● **Görevler**
1. Listede "2 Hours label" ifadesinin geçtiği satırdan "coord(839,394)" ifadesinin geçtiği satıra kadar (o satır da dahil) olan kısmı, "discounted" yerine "reduced" koyarak yeniden yaz; geri kalan her şey aynen kalsın. Resimleri cevaba ekleme.
2. Şasa'nın okul yıllarını anlatan metni kaldığı yerden sürdür.

● **Verilen Alıntı**

▼▼▼

Ve yaşanamamış bir çocukluk, okul yıllarının başlamasıyla birlikte, hafızaya kazınmış son derece trajik hatıralarla birlikte geride kalıyor. Bir kadının hayatının her döneminden bu travmanın acısı nasıl çıkıyor, bir yaşam boyu görüyoruz Şasa’da. Elbette, Batılı bir çocuk yetiştirmeye çalışan her aile gibi Ayşe Hanım’ın ailesi de mürebbiye denetiminin ardından kızlarını dönemin gözde okullarından olan Amerikan Kız Koleji’ne kayıt ettiriyorlar.
Çocukluğunun asosyal, içe kapanık ve başarısız günlerinin aksine, okul yılları başarıyla, popülerlik içinde seyrediyor. İyileştiğini sanıyor bir dönem Şasa, dersleri, arkadaşlıkları derken düşünmeye çok da fırsatı olmuyor taşıdığı, ruhuna gedik açmış yaraları. Ancak, okuduğu okul da onun aklında asıl soruya, varoluşsal sorulara cevap olmuyor ve yine ontolojik birtakım sorunsallar başgösteriyor. "
Kolej, Batılı hayat tarzının öğretildiği ve eğitim sisteminde Batı’nın aşırı biçimde idealize edildiği bir yer. Kolej; sanatı, bilimi ve felsefeyi putlaştırıyor, din haline getiriyor. Humanities, insan ve insanın ürettikleri dışında bir kutsal tanımıyor. Bunun nasıl bir çarpıklık olduğunu, yaptığı tahribatı nice sonra anladım ama bedeli ağır oldu." diye ifade ediyor bu durumu Şasa, zira onun aradığı şey insanüstü. Bir kaynak, varlığının kaynağı, amacı, sonu.

▲▲▲

● **Metin ve öğeler için işaretleme kayıtları**
▼▼▼

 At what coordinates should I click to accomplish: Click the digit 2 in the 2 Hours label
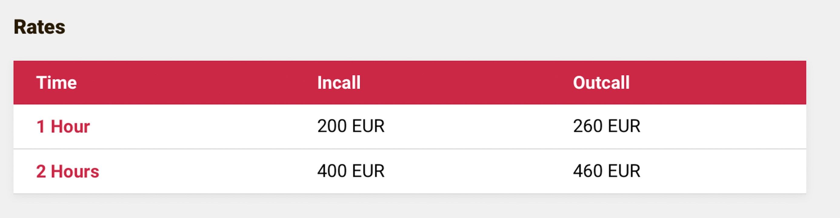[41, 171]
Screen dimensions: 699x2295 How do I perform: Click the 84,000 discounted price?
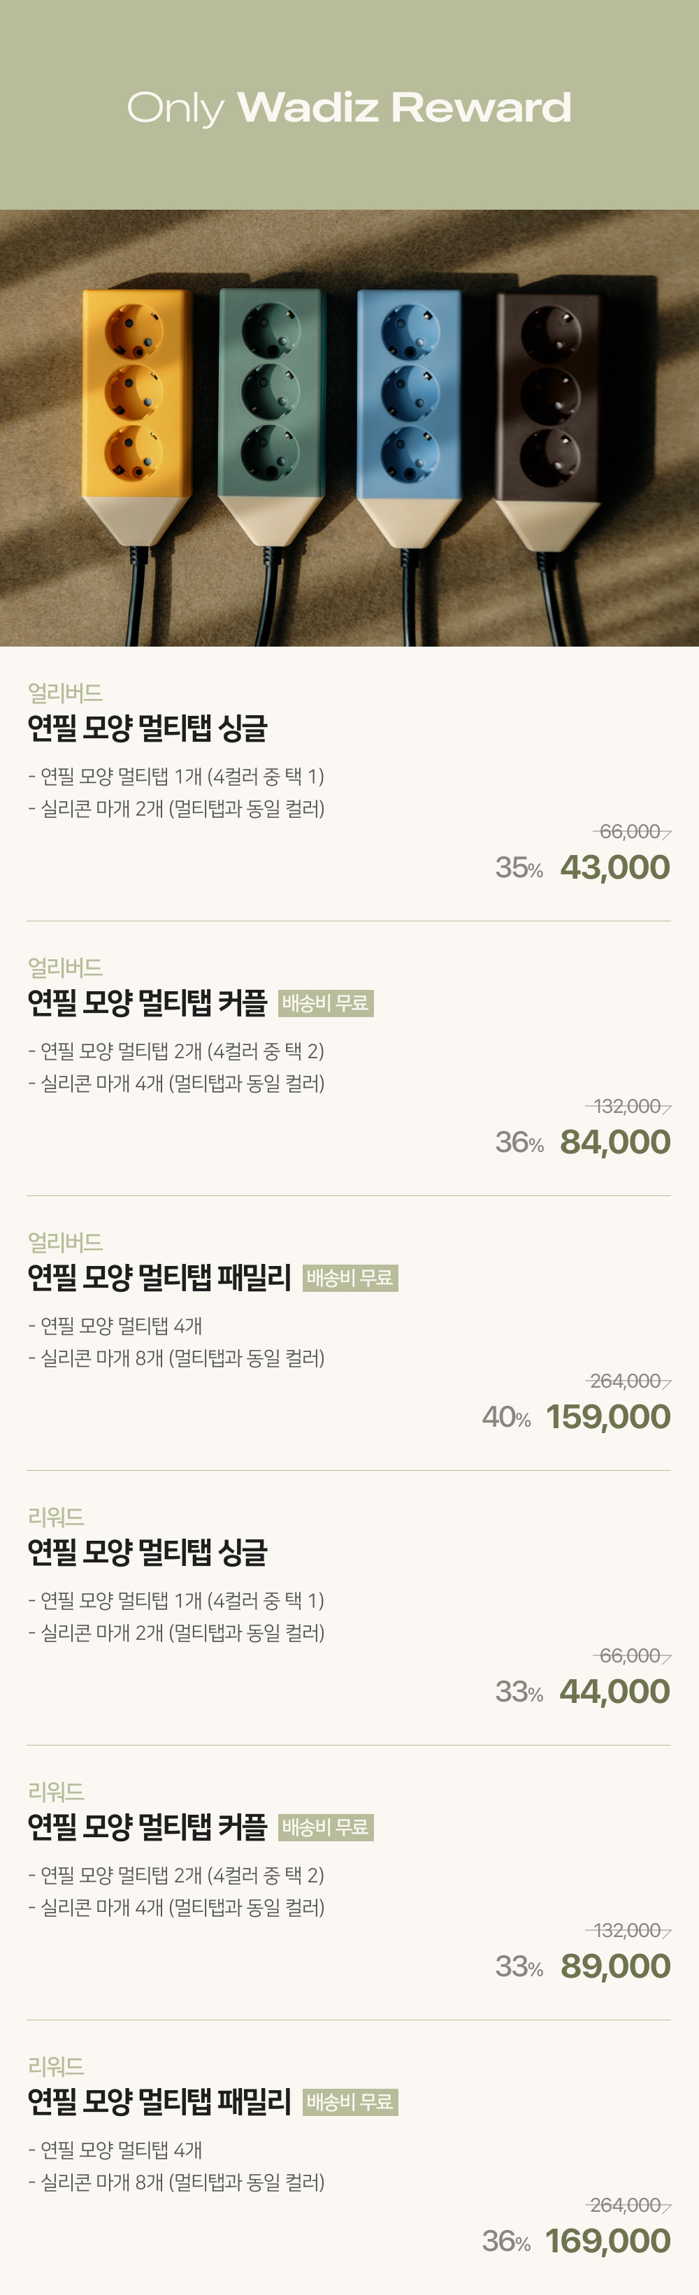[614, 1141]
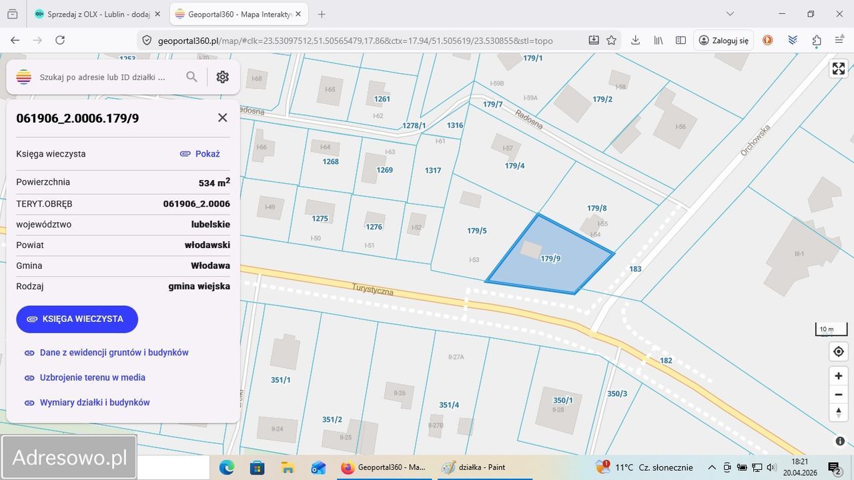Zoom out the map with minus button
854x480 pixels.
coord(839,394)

▲▲▲
▼▼▼

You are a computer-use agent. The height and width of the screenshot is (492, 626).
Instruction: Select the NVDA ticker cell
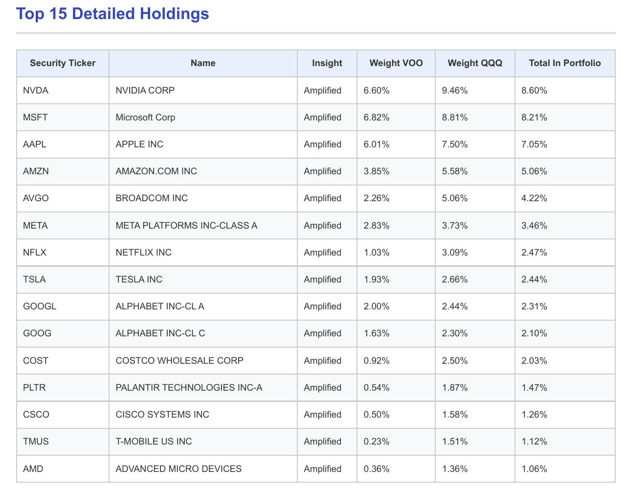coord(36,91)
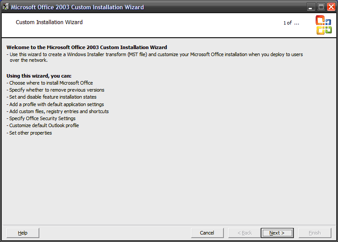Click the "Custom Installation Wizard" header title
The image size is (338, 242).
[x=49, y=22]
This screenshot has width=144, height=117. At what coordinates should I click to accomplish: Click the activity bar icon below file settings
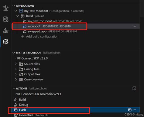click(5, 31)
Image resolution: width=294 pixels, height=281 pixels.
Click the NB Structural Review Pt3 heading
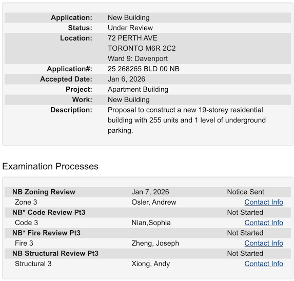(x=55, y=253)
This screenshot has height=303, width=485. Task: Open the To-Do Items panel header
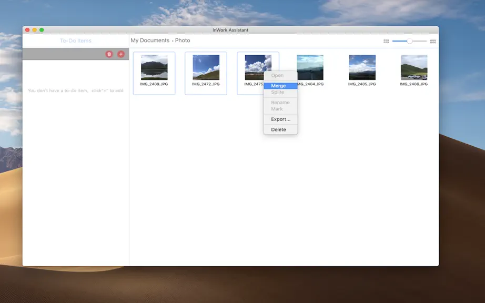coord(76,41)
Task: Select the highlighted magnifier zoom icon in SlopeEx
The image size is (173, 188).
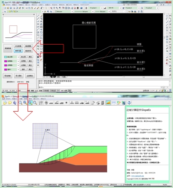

▲▲▲

● **Sıralı Çıktılar**
1.
 At what coordinates should I click to accomplish: Click the digit 2 in the 2 Hours label
[41, 171]
Screen dimensions: 699x2295 How do I perform: Click the 84,000 reduced price?
[614, 1141]
Zoom out the map with minus button
854x480 pixels.
coord(839,394)

2.
Derken ruhunun çalkantılarına çare gibi gördüğü bir idealle tanışıyor Ayşe Hanım: sosyalizm. Bu ideale inanması aslında biraz da ailesinin sosyalizmle uzaktan yakından ilgili olmayışı, sermayedar oluşları, yani bir inat. Önce hamidiye kahramanı olan ancak kendisinin içinde boğulduğu denizi fark edemeyen bir dayı profili olan
Rauf Orbay’a gidiyor Şasa. Sırf dayımı rahatsız etmek ve “
Bakın biz ne kadar ilericiyiz!” diye hava atmak için, bir gün “
Dayıcığım, ben Karl Marks okuyorum!” diyorum, güya onu şoke etmek için. Dayım büyük bir rahatlıkla, kendine has bir incelikle gülümsüyor, “
İyi yapıyorsun!” diyor, “
Karl Marks’ı da oku, ama asıl Lenin okumalısın!”. Şaşırıyor Şasa elbette, “
gerici” diye inandığı dayısı kendisine hiç beklemediği bir tepki veriyor. Ama Şasa durmuyor: "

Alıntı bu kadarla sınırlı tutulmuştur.